◆ Goal
Quote the material from the line with "Tap the PRIMARY BEDROOM label" to the line with "pyautogui.click(x=374, y=161)", both included, reproducing each line without changes.

[Rows on where targets appear]

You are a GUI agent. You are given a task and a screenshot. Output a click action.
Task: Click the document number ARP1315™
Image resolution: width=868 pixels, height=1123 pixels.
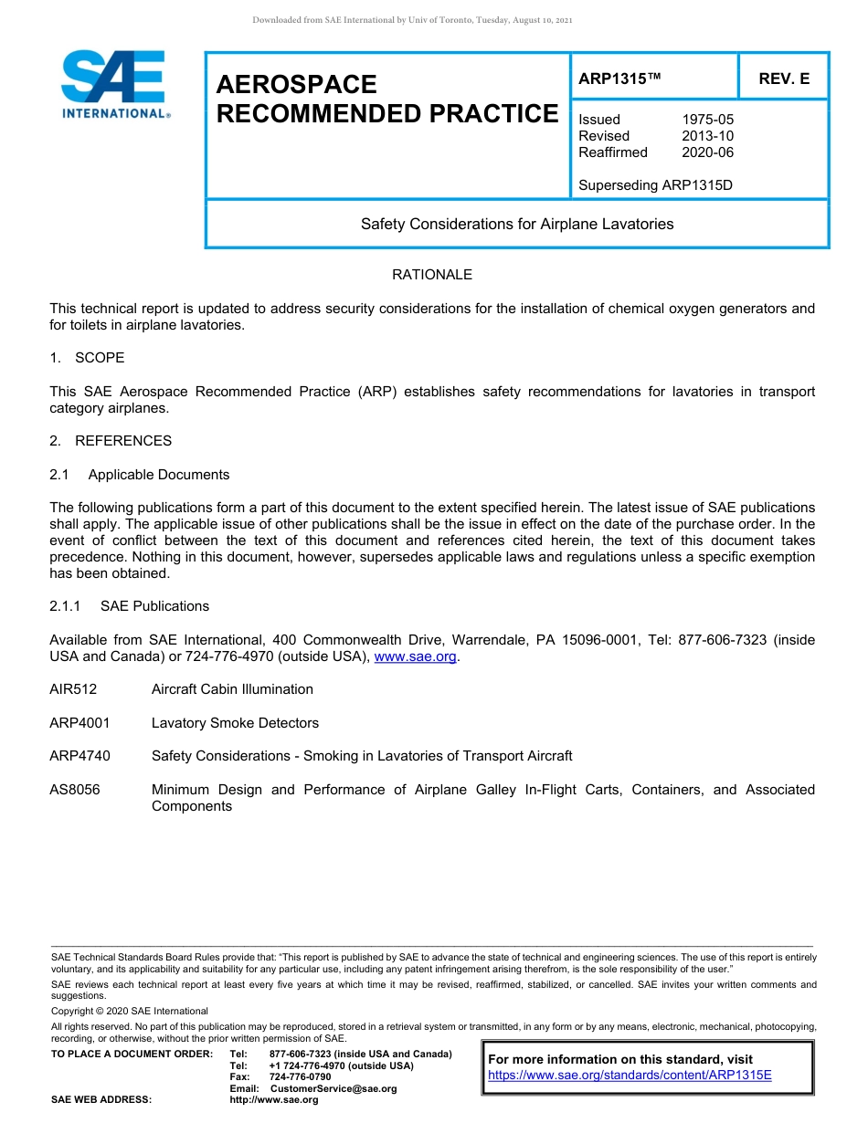click(x=619, y=79)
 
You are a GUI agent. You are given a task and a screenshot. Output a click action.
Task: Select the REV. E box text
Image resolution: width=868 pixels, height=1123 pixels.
click(x=784, y=79)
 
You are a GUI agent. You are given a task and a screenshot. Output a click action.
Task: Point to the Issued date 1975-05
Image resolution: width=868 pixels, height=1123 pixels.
click(x=707, y=120)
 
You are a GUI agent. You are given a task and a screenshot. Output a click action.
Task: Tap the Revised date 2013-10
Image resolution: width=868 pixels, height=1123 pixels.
click(x=707, y=136)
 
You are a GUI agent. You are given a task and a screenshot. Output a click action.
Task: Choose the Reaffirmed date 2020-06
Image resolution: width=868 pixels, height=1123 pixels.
click(x=707, y=152)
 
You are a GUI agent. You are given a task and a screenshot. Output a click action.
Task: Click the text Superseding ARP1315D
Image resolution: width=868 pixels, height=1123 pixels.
click(x=655, y=185)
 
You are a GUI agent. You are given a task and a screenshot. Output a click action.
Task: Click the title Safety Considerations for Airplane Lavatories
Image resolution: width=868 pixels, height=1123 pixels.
click(x=517, y=224)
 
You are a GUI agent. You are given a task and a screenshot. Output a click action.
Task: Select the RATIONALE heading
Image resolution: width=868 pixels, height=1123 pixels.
click(x=432, y=275)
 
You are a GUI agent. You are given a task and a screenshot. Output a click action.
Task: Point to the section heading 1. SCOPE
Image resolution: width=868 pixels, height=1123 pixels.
click(x=87, y=358)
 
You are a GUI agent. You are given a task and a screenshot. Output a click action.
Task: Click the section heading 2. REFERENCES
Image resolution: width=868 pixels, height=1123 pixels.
click(x=111, y=441)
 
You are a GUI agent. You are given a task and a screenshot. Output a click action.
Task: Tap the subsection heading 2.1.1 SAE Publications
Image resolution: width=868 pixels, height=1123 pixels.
click(x=129, y=606)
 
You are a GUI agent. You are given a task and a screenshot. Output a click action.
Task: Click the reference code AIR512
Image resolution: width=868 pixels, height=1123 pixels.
click(x=73, y=689)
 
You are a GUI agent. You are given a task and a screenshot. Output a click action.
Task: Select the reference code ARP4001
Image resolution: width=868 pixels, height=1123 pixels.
click(x=79, y=723)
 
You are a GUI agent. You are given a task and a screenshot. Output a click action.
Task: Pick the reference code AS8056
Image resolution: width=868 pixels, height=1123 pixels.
click(x=75, y=790)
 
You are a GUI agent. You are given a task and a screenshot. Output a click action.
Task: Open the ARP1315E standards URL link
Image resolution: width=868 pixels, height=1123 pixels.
click(x=630, y=1075)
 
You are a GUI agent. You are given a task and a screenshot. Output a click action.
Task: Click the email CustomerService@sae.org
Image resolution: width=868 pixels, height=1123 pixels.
click(x=333, y=1088)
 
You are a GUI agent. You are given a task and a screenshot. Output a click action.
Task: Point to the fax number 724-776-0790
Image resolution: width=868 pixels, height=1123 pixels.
click(x=300, y=1077)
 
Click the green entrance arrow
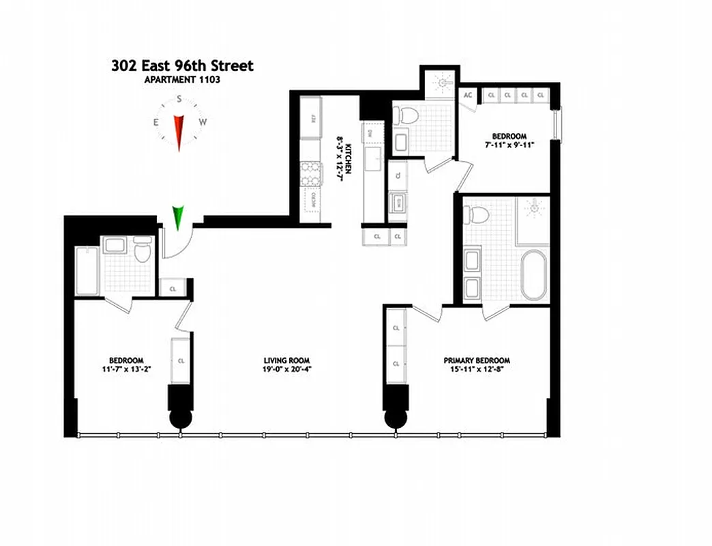pyautogui.click(x=179, y=216)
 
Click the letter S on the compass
pyautogui.click(x=179, y=99)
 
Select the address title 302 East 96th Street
pyautogui.click(x=182, y=66)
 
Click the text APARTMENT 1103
pyautogui.click(x=181, y=80)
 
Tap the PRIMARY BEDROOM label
pyautogui.click(x=477, y=360)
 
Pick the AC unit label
pyautogui.click(x=468, y=96)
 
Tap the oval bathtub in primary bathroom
pyautogui.click(x=534, y=274)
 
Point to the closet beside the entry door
pyautogui.click(x=173, y=288)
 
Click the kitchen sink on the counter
pyautogui.click(x=374, y=161)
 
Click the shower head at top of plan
pyautogui.click(x=444, y=83)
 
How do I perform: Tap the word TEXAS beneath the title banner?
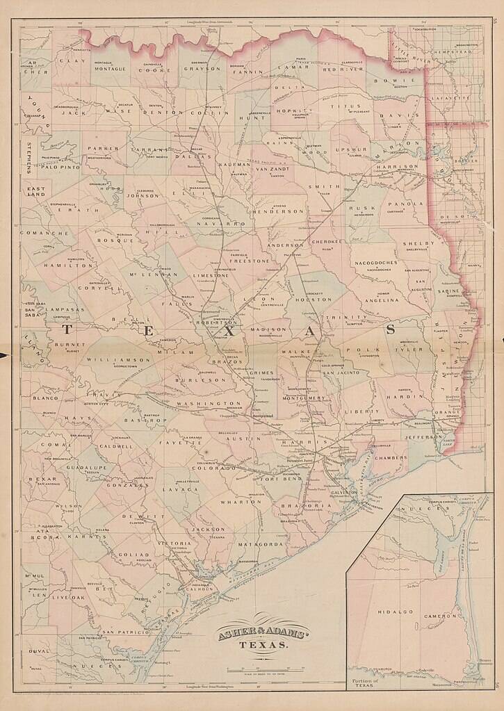pyautogui.click(x=264, y=645)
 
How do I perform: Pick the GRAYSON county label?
pyautogui.click(x=202, y=70)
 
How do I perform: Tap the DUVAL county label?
pyautogui.click(x=40, y=651)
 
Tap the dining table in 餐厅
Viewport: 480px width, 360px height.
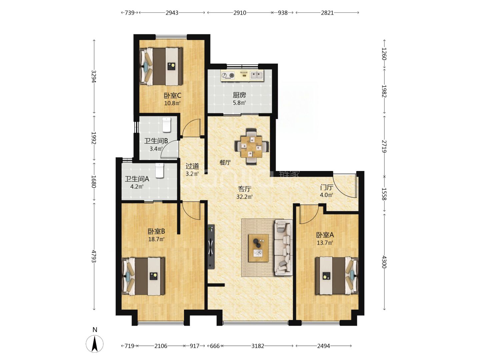[x=251, y=147]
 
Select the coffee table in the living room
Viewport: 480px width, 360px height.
[x=258, y=248]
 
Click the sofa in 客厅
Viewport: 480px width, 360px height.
[x=284, y=247]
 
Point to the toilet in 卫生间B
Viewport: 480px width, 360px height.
[x=166, y=125]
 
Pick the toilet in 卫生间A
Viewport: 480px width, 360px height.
[x=159, y=170]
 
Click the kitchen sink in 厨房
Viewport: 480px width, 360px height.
[x=257, y=75]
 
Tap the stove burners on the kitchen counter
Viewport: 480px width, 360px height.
[x=228, y=76]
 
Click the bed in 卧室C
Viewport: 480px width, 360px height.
[x=161, y=66]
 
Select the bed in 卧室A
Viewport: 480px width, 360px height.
[x=337, y=276]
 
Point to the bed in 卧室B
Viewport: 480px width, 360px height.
[x=143, y=276]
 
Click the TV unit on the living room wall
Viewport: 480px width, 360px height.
[x=211, y=247]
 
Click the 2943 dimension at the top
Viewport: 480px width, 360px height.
[x=172, y=13]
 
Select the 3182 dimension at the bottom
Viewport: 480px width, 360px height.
[x=258, y=346]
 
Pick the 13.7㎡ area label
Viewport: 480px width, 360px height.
[x=325, y=243]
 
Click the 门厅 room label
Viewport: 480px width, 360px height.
[x=327, y=187]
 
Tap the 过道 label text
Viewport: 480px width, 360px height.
[x=192, y=166]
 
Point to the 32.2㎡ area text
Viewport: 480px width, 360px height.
[x=244, y=197]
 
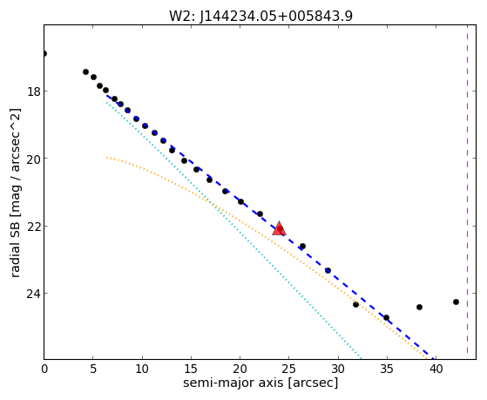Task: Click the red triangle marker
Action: pos(279,228)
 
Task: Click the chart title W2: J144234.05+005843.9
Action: pos(260,17)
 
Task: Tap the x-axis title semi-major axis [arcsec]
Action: pos(260,383)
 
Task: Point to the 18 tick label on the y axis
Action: pos(33,92)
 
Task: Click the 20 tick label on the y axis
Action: pos(33,159)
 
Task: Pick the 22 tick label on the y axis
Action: pos(33,227)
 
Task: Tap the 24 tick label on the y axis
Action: pos(33,294)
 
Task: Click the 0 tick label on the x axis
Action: pos(44,369)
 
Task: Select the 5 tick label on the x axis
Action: pos(93,369)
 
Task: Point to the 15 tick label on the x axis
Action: pos(191,369)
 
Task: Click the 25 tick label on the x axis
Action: pos(289,369)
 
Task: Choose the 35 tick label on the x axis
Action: pos(387,369)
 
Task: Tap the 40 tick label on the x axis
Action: pos(436,369)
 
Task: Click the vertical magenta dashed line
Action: pos(467,192)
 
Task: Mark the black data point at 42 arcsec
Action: pos(456,302)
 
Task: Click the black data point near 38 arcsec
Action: pos(419,307)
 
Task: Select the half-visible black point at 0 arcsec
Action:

◆ Full output
Tap the PRIMARY BEDROOM label
pyautogui.click(x=477, y=360)
 
Pick the AC unit label
pyautogui.click(x=468, y=96)
 
Tap the oval bathtub in primary bathroom
pyautogui.click(x=534, y=274)
 
Point to the closet beside the entry door
pyautogui.click(x=173, y=288)
 
Click the kitchen sink on the counter
pyautogui.click(x=374, y=161)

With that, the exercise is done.